== RECORDS FOR THE TASK
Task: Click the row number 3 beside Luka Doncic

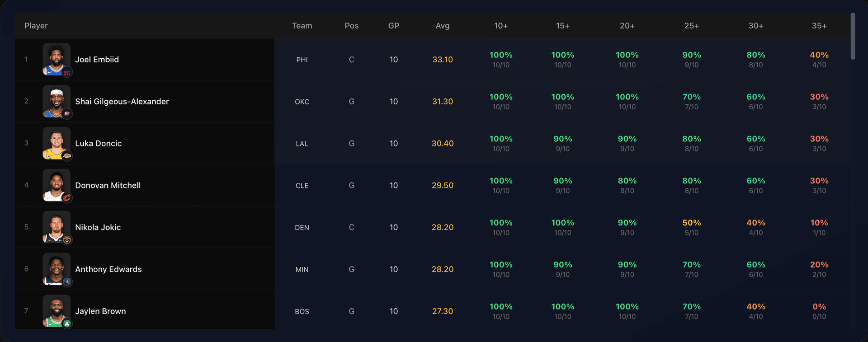Action: click(x=26, y=143)
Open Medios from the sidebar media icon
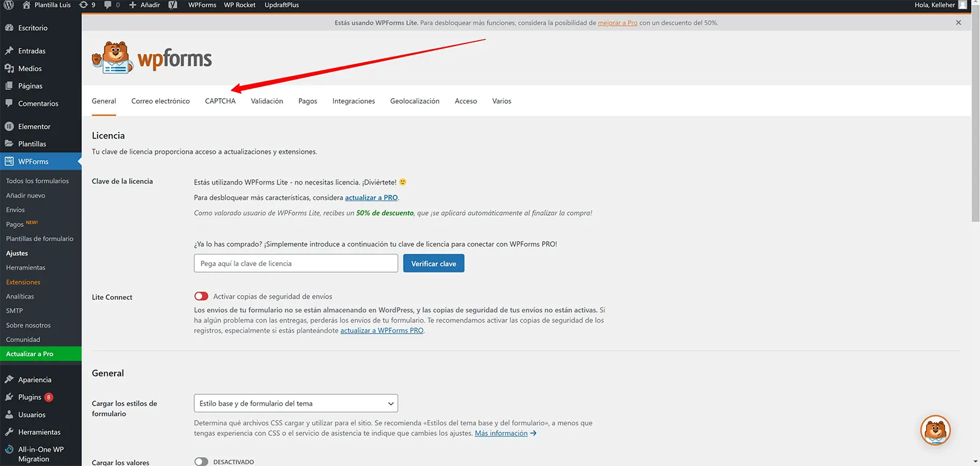This screenshot has height=466, width=980. (x=9, y=69)
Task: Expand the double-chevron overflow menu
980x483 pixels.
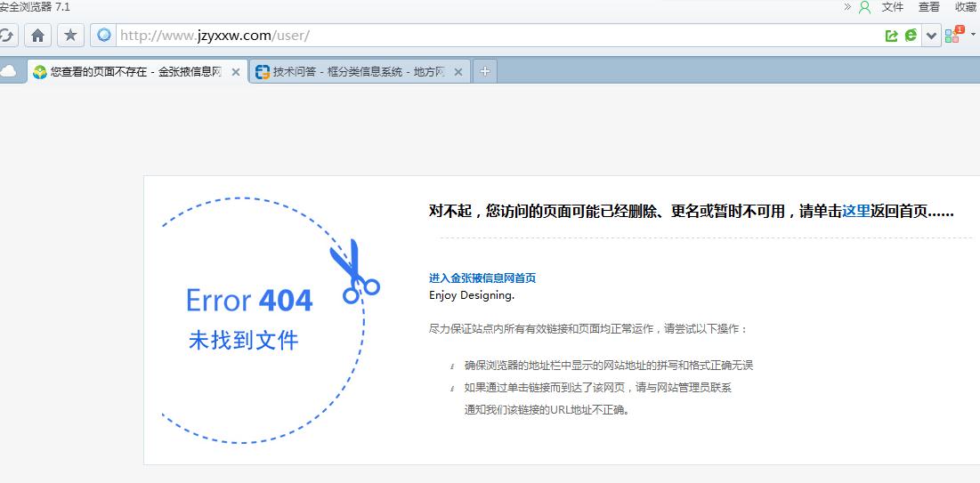Action: click(847, 7)
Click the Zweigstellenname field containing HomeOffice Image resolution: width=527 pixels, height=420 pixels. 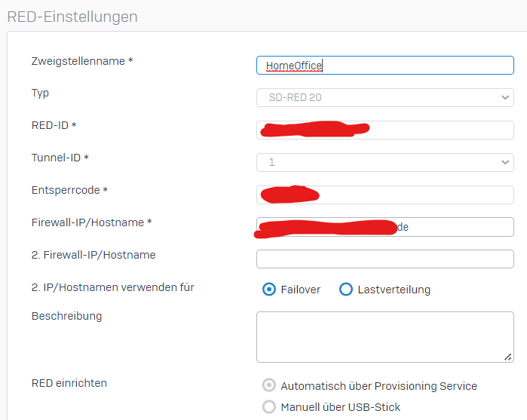(x=385, y=66)
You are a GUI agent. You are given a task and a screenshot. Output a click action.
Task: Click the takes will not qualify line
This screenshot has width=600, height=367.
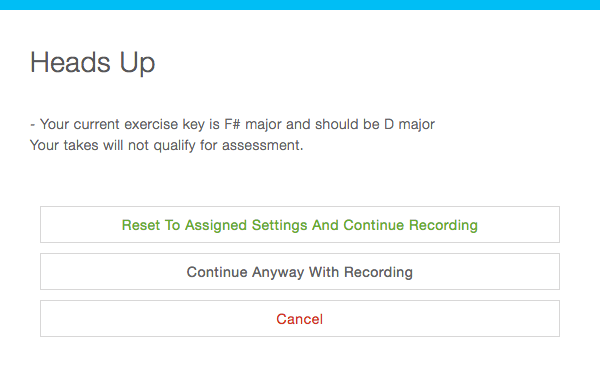pos(166,145)
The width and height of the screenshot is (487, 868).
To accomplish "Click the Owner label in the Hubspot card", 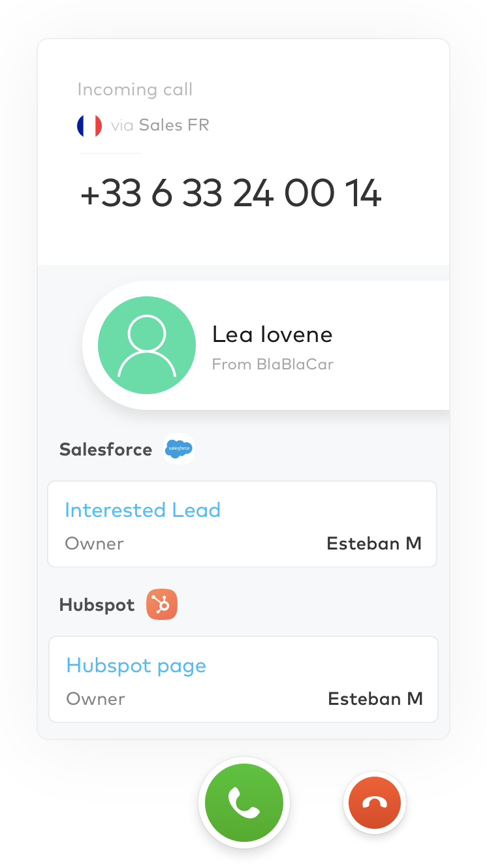I will (95, 698).
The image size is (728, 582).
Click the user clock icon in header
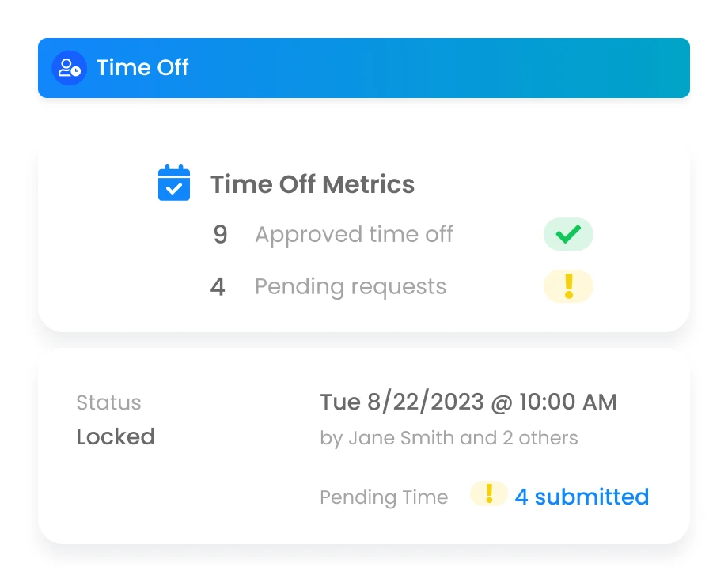[x=69, y=68]
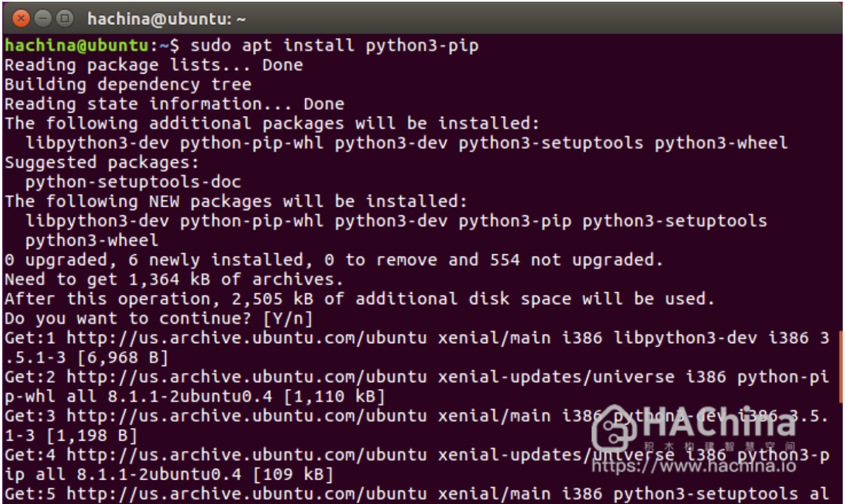
Task: Open the Get:1 us.archive.ubuntu.com URL
Action: pyautogui.click(x=246, y=339)

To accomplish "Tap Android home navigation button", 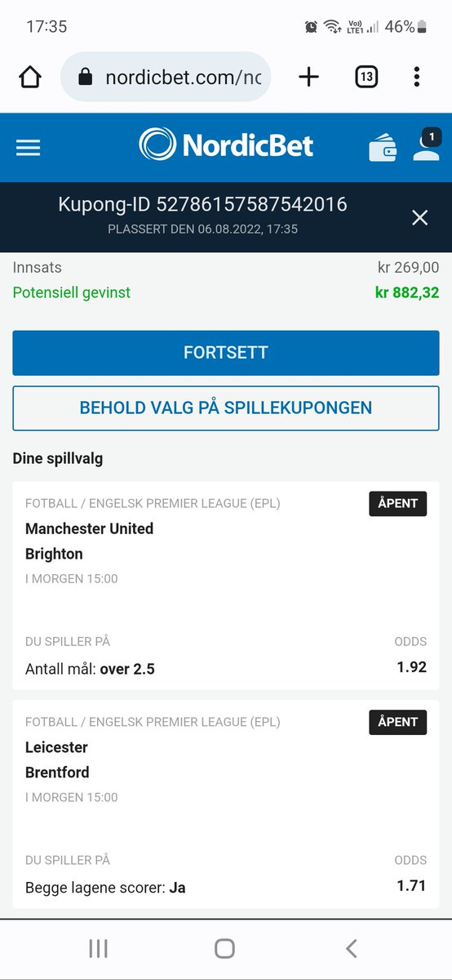I will (x=225, y=948).
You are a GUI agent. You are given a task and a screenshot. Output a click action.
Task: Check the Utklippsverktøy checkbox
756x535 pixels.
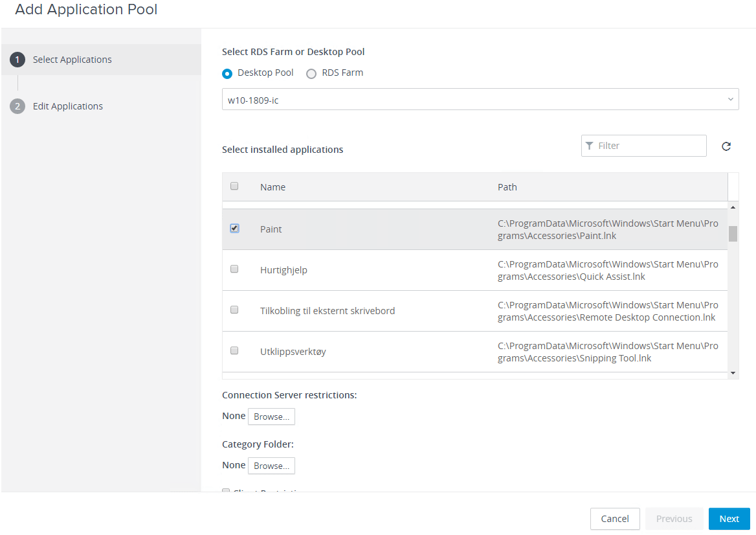click(234, 350)
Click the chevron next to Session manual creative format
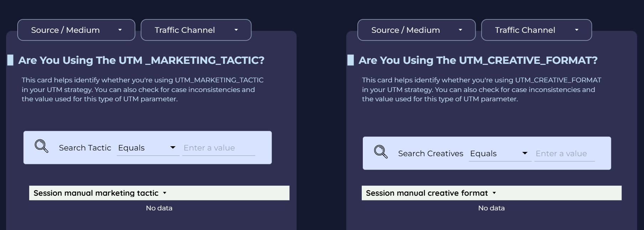 point(495,193)
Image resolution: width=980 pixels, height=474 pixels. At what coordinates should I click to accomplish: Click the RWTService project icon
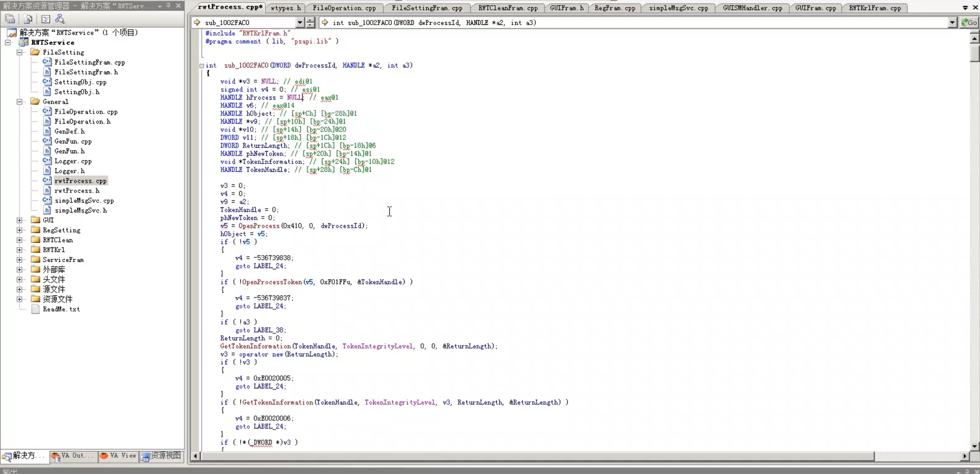tap(24, 43)
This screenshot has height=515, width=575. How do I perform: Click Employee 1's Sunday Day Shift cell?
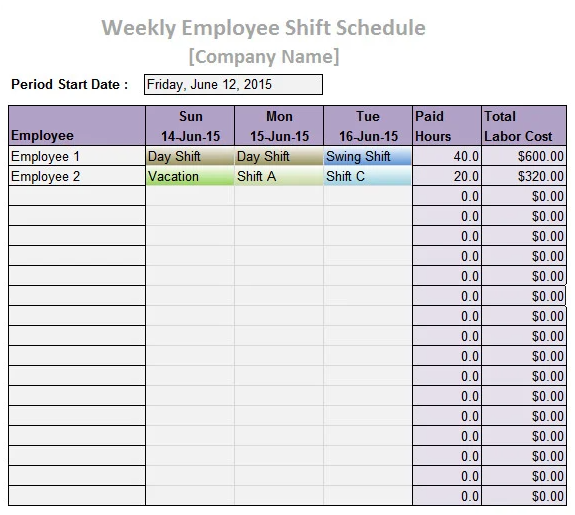click(x=190, y=156)
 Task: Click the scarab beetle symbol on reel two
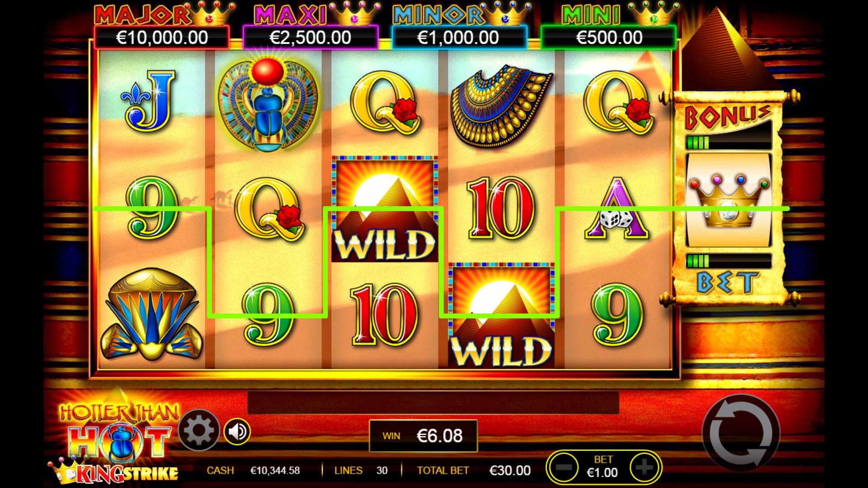tap(268, 104)
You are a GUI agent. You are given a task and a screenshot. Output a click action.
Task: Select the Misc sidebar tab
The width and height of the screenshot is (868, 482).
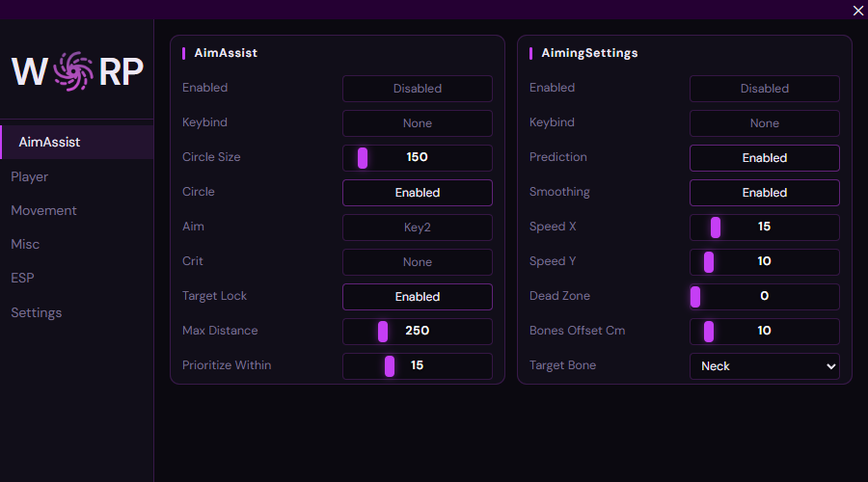25,244
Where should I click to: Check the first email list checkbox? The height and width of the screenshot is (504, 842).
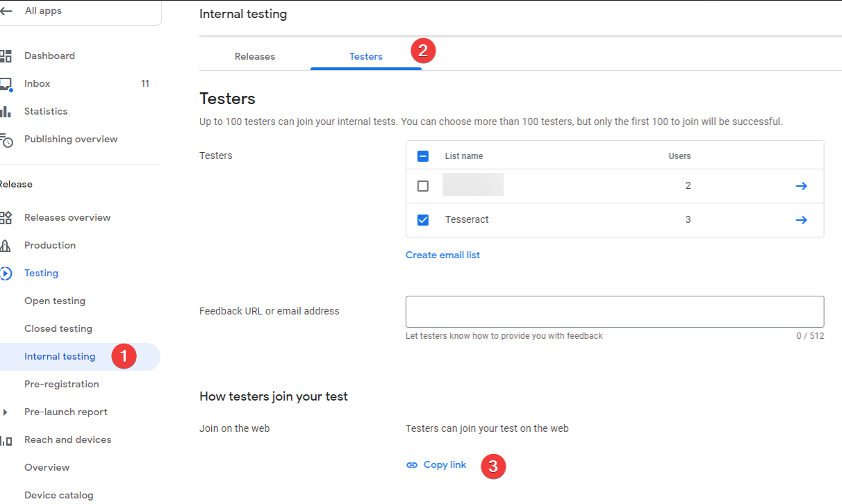pyautogui.click(x=422, y=185)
====
• ABOUT THIS TASK
Write out, with no pictures, only the lines from the line containing "756x535 pixels." through the last line of the listing above, exactly and with both ends included.

• SOLUTION FOR THIS TASK
756x535 pixels.
click(234, 350)
Click the chevron next to Session manual creative format
 point(495,193)
Image resolution: width=980 pixels, height=474 pixels. At what coordinates should I click to accomplish: Click the RWTService project icon
tap(24, 43)
This screenshot has height=515, width=575. How do I perform: Click Employee 1's Sunday Day Shift cell?
click(x=190, y=156)
 Task: Click the scarab beetle symbol on reel two
tap(268, 104)
You are a GUI agent. You are given a task and a screenshot. Output a click action.
Task: Select the Misc sidebar tab
The width and height of the screenshot is (868, 482).
25,244
Where should I click to: Check the first email list checkbox? The height and width of the screenshot is (504, 842).
pyautogui.click(x=422, y=185)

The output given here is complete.